C’est justement à l’encontre de cette vision que la documenta 12 a voulu se définir cette année. Dans la foulée d’Okwui Enwesor, directeur de l’édition de 2002, les approches postcolonialistes ont été mises de l’avant par les organisateurs, Roger M. Buergel et Ruth Noack, afin d’attester de la pluralité des aires géographiques, rejetant le dualisme monolithique centre-périphérie. De là, ils ont aussi voulu délaisser la promotion de héros culturels, ces vedettes de la scène artistique mondiale contemporaine, au profit des figures marginales, voire anonymes. Aussi, conforme sans doute avec ce changement de ton, des questions plutôt que des noms ont été annoncées avant la tenue de l’événement. Dès décembre 2005, trois leitmotiv ont ainsi été lancés en guise d’axes thématiques pour préparer le terrain : Notre modernité est-elle notre Antiquité ? Qu’est-ce que la vie nue ? Éducation : que faire ?

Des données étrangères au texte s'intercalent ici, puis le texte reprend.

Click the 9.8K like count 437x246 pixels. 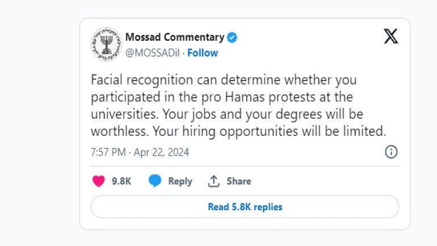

Parmi ces interrogations, la première renvoie, précisait le directeur, au contexte dans lequel l’événement de la documenta a émergé, c’est-à-dire à la fin de la Seconde Guerre mondiale, afin de réconcilier l’Allemagne post-nazie – une Allemagne qui avait goûté âprement aux affres de la modernité et qui se trouvait alors désillusionnée – devant la modernité internationale. Aussi, la question Notre modernité est-elle notre Antiquité ? laisse entrevoir une position ambiguë face à la modernité, une situation qui se veut en dedans ou en dehors et, corollairement, une modernité toujours en cours ou achevée. La modernité, tenait aussi à rappeler le directeur, est également associée à la domination de l’Occident sur le monde et à la colonisation dont la géopolitique actuelle porte toujours les marques. D’où encore le malaise face à cette notion et la nécessité de la soumettre à la réflexion.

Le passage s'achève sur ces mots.